Collected data:
* * * * *
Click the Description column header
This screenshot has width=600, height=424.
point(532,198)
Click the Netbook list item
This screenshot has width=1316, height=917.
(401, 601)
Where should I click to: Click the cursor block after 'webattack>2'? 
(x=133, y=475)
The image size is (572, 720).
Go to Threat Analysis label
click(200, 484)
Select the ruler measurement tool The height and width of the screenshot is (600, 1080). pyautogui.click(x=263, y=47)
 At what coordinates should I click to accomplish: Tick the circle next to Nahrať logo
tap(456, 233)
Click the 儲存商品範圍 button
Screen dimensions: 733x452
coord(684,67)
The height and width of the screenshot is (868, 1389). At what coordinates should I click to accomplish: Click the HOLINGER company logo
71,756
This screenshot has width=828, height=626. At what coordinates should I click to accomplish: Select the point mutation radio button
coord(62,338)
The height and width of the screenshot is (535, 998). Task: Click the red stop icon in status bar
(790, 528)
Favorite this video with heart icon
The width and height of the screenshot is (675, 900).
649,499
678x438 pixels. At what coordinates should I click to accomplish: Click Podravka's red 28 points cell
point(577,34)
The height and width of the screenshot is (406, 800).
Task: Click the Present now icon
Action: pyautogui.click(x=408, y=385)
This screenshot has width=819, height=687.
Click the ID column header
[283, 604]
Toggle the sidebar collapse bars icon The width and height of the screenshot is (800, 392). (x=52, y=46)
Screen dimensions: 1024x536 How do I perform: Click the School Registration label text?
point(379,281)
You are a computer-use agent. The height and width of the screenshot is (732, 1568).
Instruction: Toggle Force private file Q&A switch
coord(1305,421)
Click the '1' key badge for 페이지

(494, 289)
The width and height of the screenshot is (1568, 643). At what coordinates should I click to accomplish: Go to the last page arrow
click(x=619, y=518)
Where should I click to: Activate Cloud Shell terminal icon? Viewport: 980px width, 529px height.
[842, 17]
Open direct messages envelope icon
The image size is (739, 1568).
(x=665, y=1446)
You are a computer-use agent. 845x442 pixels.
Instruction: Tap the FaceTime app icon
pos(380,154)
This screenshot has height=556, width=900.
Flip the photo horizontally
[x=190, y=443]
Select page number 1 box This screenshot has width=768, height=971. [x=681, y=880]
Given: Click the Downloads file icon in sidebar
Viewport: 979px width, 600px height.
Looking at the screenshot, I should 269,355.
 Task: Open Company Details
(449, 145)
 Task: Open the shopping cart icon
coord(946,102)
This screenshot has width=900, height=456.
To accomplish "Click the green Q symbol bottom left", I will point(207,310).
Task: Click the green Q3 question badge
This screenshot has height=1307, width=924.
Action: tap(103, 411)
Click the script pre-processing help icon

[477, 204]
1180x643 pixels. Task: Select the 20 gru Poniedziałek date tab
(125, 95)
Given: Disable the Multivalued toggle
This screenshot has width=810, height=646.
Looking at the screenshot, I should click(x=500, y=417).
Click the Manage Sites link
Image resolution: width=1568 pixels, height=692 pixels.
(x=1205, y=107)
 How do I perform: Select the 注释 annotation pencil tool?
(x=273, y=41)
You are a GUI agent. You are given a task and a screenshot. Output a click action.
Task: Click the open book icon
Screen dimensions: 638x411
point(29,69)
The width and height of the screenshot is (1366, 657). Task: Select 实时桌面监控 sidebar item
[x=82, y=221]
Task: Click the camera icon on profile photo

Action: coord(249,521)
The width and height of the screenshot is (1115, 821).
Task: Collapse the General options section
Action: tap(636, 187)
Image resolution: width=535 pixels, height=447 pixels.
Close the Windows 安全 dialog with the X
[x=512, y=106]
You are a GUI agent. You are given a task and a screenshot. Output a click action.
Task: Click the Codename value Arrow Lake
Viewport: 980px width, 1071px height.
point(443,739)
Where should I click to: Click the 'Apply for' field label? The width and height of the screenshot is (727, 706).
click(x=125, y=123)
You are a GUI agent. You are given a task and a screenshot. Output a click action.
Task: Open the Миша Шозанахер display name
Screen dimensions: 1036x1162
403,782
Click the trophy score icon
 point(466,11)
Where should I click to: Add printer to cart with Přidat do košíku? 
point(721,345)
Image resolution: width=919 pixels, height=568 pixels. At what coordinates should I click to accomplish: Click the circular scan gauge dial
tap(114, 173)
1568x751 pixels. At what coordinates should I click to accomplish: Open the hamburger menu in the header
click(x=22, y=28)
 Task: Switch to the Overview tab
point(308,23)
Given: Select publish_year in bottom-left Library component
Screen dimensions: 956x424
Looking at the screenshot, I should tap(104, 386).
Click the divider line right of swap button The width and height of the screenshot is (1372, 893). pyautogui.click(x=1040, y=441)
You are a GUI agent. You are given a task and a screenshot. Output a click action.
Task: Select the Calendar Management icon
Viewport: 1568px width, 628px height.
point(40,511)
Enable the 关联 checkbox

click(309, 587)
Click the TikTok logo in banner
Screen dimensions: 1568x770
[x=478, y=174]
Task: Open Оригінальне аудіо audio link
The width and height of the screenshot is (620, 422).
* * * * *
**Instructions for the task:**
Reproduce the records exactly, keeping every line.

**Task output:**
Click the Description column header
This screenshot has width=600, height=424.
point(532,198)
Click the Netbook list item
This screenshot has width=1316, height=917.
(401, 601)
Where should I click to: Click the cursor block after 'webattack>2'? 
(x=133, y=475)
The image size is (572, 720).
Go to Threat Analysis label
click(200, 484)
Select the ruler measurement tool The height and width of the screenshot is (600, 1080). pyautogui.click(x=263, y=47)
 At what coordinates should I click to accomplish: Tick the circle next to Nahrať logo
tap(456, 233)
Click the 儲存商品範圍 button
Screen dimensions: 733x452
coord(684,67)
The height and width of the screenshot is (868, 1389). At what coordinates should I click to accomplish: Click the HOLINGER company logo
71,756
This screenshot has width=828, height=626. At what coordinates should I click to accomplish: Select the point mutation radio button
coord(62,338)
The height and width of the screenshot is (535, 998). Task: Click the red stop icon in status bar
(790, 528)
Favorite this video with heart icon
The width and height of the screenshot is (675, 900).
649,499
678x438 pixels. At what coordinates should I click to accomplish: Click Podravka's red 28 points cell
point(577,34)
The height and width of the screenshot is (406, 800).
Task: Click the Present now icon
Action: pyautogui.click(x=408, y=385)
This screenshot has width=819, height=687.
Click the ID column header
[283, 604]
Toggle the sidebar collapse bars icon The width and height of the screenshot is (800, 392). (x=52, y=46)
Screen dimensions: 1024x536 How do I perform: Click the School Registration label text?
point(379,281)
You are a computer-use agent. The height and width of the screenshot is (732, 1568).
Instruction: Toggle Force private file Q&A switch
coord(1305,421)
Click the '1' key badge for 페이지

(494, 289)
The width and height of the screenshot is (1568, 643). At what coordinates should I click to accomplish: Go to the last page arrow
click(x=619, y=518)
Where should I click to: Activate Cloud Shell terminal icon? Viewport: 980px width, 529px height.
[842, 17]
Open direct messages envelope icon
The image size is (739, 1568).
(x=665, y=1446)
You are a computer-use agent. 845x442 pixels.
Instruction: Tap the FaceTime app icon
pos(380,154)
This screenshot has height=556, width=900.
Flip the photo horizontally
[x=190, y=443]
Select page number 1 box This screenshot has width=768, height=971. [x=681, y=880]
Given: Click the Downloads file icon in sidebar
Viewport: 979px width, 600px height.
Looking at the screenshot, I should 269,355.
 Task: Open Company Details
(449, 145)
 Task: Open the shopping cart icon
coord(946,102)
This screenshot has width=900, height=456.
To accomplish "Click the green Q symbol bottom left", I will point(207,310).
Task: Click the green Q3 question badge
This screenshot has height=1307, width=924.
Action: tap(103, 411)
Click the script pre-processing help icon

[477, 204]
1180x643 pixels. Task: Select the 20 gru Poniedziałek date tab
(125, 95)
Given: Disable the Multivalued toggle
This screenshot has width=810, height=646.
Looking at the screenshot, I should click(x=500, y=417).
Click the Manage Sites link
Image resolution: width=1568 pixels, height=692 pixels.
(x=1205, y=107)
 How do I perform: Select the 注释 annotation pencil tool?
(x=273, y=41)
You are a GUI agent. You are given a task and a screenshot. Output a click action.
Task: Click the open book icon
Screen dimensions: 638x411
point(29,69)
The width and height of the screenshot is (1366, 657). Task: Select 实时桌面监控 sidebar item
[x=82, y=221]
Task: Click the camera icon on profile photo

Action: coord(249,521)
The width and height of the screenshot is (1115, 821).
Task: Collapse the General options section
Action: tap(636, 187)
Image resolution: width=535 pixels, height=447 pixels.
Close the Windows 安全 dialog with the X
[x=512, y=106]
You are a GUI agent. You are given a task and a screenshot. Output a click action.
Task: Click the Codename value Arrow Lake
Viewport: 980px width, 1071px height.
point(443,739)
Where should I click to: Click the 'Apply for' field label? The width and height of the screenshot is (727, 706).
click(x=125, y=123)
You are a GUI agent. You are given a task and a screenshot. Output a click action.
Task: Open the Миша Шозанахер display name
Screen dimensions: 1036x1162
403,782
Click the trophy score icon
 point(466,11)
Where should I click to: Add printer to cart with Přidat do košíku? 
point(721,345)
Image resolution: width=919 pixels, height=568 pixels. At what coordinates should I click to accomplish: Click the circular scan gauge dial
tap(114, 173)
1568x751 pixels. At what coordinates should I click to accomplish: Open the hamburger menu in the header
click(x=22, y=28)
 Task: Switch to the Overview tab
point(308,23)
Given: Select publish_year in bottom-left Library component
Screen dimensions: 956x424
Looking at the screenshot, I should tap(104, 386).
Click the divider line right of swap button The width and height of the screenshot is (1372, 893). pyautogui.click(x=1040, y=441)
You are a GUI agent. You are given a task and a screenshot. Output a click action.
Task: Select the Calendar Management icon
Viewport: 1568px width, 628px height.
point(40,511)
Enable the 关联 checkbox

click(309, 587)
Click the TikTok logo in banner
Screen dimensions: 1568x770
[x=478, y=174]
Task: Open Оригінальне аудіо audio link
The width and height of the screenshot is (620, 422).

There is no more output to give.